**Document segment**
- Opening Delimiter -

Nikolay Tatarinov

Personal information
- Born: 14 December 1927 Leningrad, Russian SFSR, Soviet Union
- Died: 29 May 2017 (aged 89)
- Height: 172 cm (5 ft 8 in)
- Weight: 67 kg (148 lb)

Sport
- Sport: Modern pentathlon
- Club: Armed Forces Leningrad

Medal record
Men's modern pentathlon
Representing Soviet Union
Olympic Games
| Silver medal – second place | 1960 Rome | Team |

= Nikolay Tatarinov =

Soviet modern pentathlete

Nikolay Matveevich Tatarinov (Russian: Николай Матвеевич Татаринов; 14 December 1927 - 29 May 2017) was a Soviet modern pentathlete and Olympic medalist. He competed at the 1960 Summer Olympics in Rome, where he won a silver medal in the team competition, and placed sixth in the individual competition.

- Closing Delimiter -

**Problems and tasks**
[1] In the Nikolay Tatarinov biography, where did he place in the individual competition at the 1960 Summer Olympics?
[2] Write a continuation of the Nikolay Tatarinov biography, beginning after its final sentence.
The lines after this point are separate material, unrelated to the Nikolay Tatarinov biography.

**Collected data**

- Opening Delimiter -

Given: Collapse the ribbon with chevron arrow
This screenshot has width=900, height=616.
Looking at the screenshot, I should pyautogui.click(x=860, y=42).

- Closing Delimiter -

**Per-task outputs**
[1] He placed sixth.

[2]
Tatarinov was part of the Soviet teams that held world titles in 1957, 1958 and 1959; individually he won a bronze in 1957. Domestically, he placed second at the Soviet championships in 1957-60, and won team gold medals 1957-59. After retiring from competitions in 1962, he played competitive tennis in seniors tournaments and worked at the physical education department of the S. M. Kirov Military Medical Academy in Saint Petersburg.